Sucre está devorado por la corrupción, pero no es el único sector del país aquejado por el mal. Bolívar, por ejemplo, no se queda atrás. Y similares historias a las sacadas a relucir sobre Sucre se vienen tejiendo en Bolívar y en este departamento se habla en voz alta de quiénes manejan la fábrica de gobernadores y la cantera de los recursos con que los eligen. También aquí, se vive diciendo, que con el uso ilegal de armas, se han logrado votos para gobernadores y alcaldes, senadores y representantes, diputados y concejales; también aquí se han desviado recursos para las fuerzas armadas ilegales y también aquí se han cometido tropelías.


Es ingenuo creer que los límites geográficos hayan determinado que la corrupción y la criminalidad se detuvieran en Sucre y no pasaran a Bolívar, cuando en sana lógica, debido al tejido de colaboración política entre gentes de allá y acá, lo opinable es que los mismos factores hayan, en mayor o menor medida, repetido los mismos procedimientos en ambos territorios y, acaso, en otros.


También es ingenuo mirar ahora el tema como cáncer de unos partidos políticos. La verdad es otra. La corrupción está en todos los grupos políticos, porque la corrupción ha permeado la dirigencia política colombiana y no una ideología en particular. Basta pensar que los hechos que motivan las investigaciones del escándalo actual ocurrieron, o empezaron a ocurrir desde 1997, cuando todos o algunos de los implicados eran fervientes sostenedores del presidente Ernesto Samper y del Partido Liberal, para esas calendas envueltos uno y otro en el escándalo del llamado Proceso 8.000, y luego deambularon formando distintas alianzas políticas, sin que partido alguno los recusara, sin que Fiscal alguno los incomodara.


Triste es la conclusión real: la sociedad colombiana está afectada por un alto grado de corrupción. Si la sindicación habitual es contra los intervinientes como actores de la vida pública, esto es los políticos, no es menos cierto que los agentes privados sobornan, eluden impuestos, pagan coimas y otras cosas más. Cuando el político recibe, un agente privado da.

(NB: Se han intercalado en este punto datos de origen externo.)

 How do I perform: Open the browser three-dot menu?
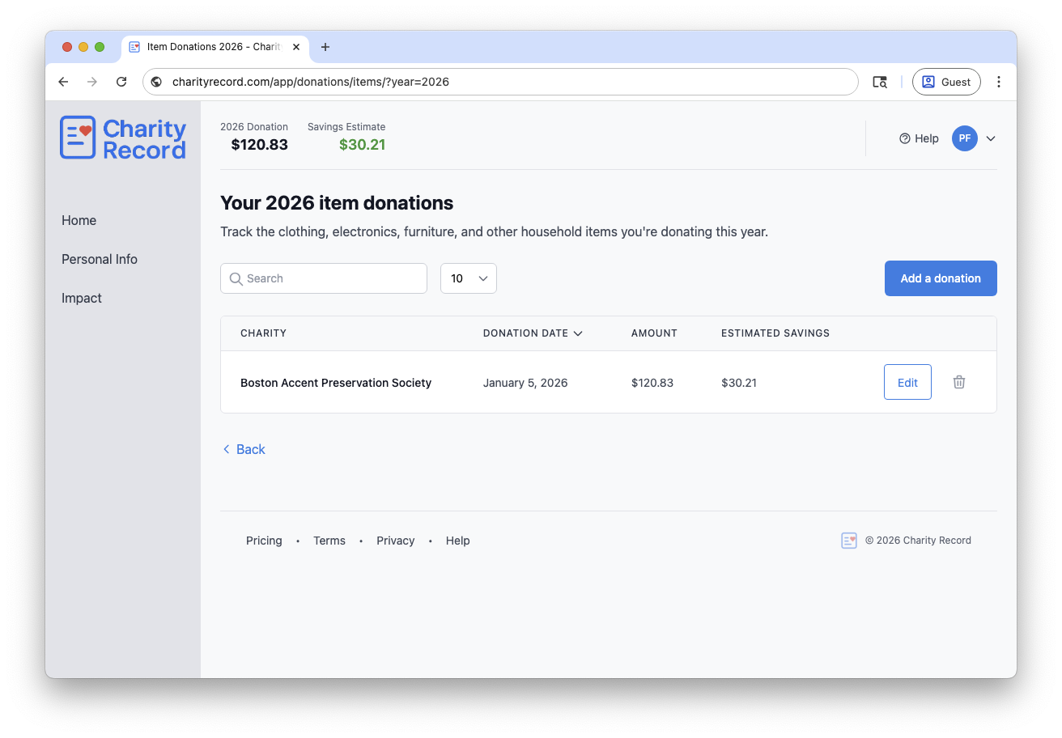coord(998,82)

Allí estriba el factor de desesperanza. Sin indagar ahora cuál fue primero, lo palpable es que hoy en Colombia se ha conformado una clase de particulares que viven del Estado a costa de conseguir contratos no ganados en justo concurso, de influencias para eludir el cumplimiento de normas, la venta de favoritismo producido por las desviaciones del poder y otras muchas malandanzas de nuestro sector público.

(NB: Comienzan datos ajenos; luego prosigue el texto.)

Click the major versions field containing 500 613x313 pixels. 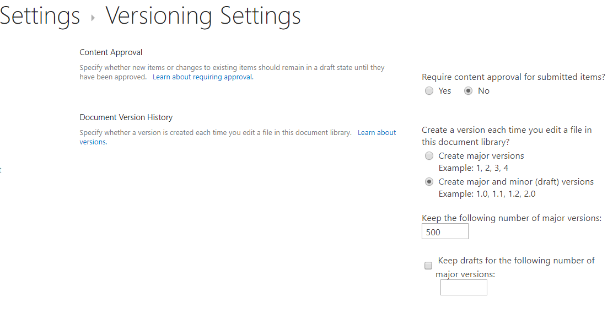(x=445, y=231)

La codicia sin límites ha llevado a todo esto y, de no encontrar freno, las cosas empeorarán. Mientras el Estado sea la primera de fuente de enriquecimiento, con garantía de impunidad, pretender parar la corrupción es imposible. Mientras la causa exista, seguirá creciendo el efecto.


El asunto no es tan simple como presentarlo de ejemplo para validar la afirmación de que el uribismo recoge a los peores especímenes de la política. Los corruptos del uribismo de hoy, en su mayor parte, son los mismos que ayer hicieron travesuras en otros partidos y en otros gobiernos. Quien tenga el botín del Estado para repartir será el primer atractivo de los corruptos, aunque bueno es reconocer que el ejercicio de la oposición también es aprovechado con éxito por los corruptos: oponerse al beneficio legítimo de otro, crea título para exigir dividendos inmerecidos si se depone la oposición; obstruir también tiene premios por parte de quienes ganan con la obstrucción.


Tampoco la corrupción se reduce a nexos con el paramilitarismo o la guerrilla para conseguir votos o saquear erarios. Sin paramilitares ni guerrilla, la corrupción ha florecido y nos hemos acostumbrado a que quienes hoy están en el centro del escándalo son los personajes centrales de la política del mañana.


Ojalá en esta vez magistrados y jueces, fiscales y procuradores, investigadores y acusadores, tengan el propósito de implantar la justicia para todos y en todos los casos, y que no volvamos a un episodio de refinada selección para aplicar la ley a unos y dejar en gozosa impunidad a otros.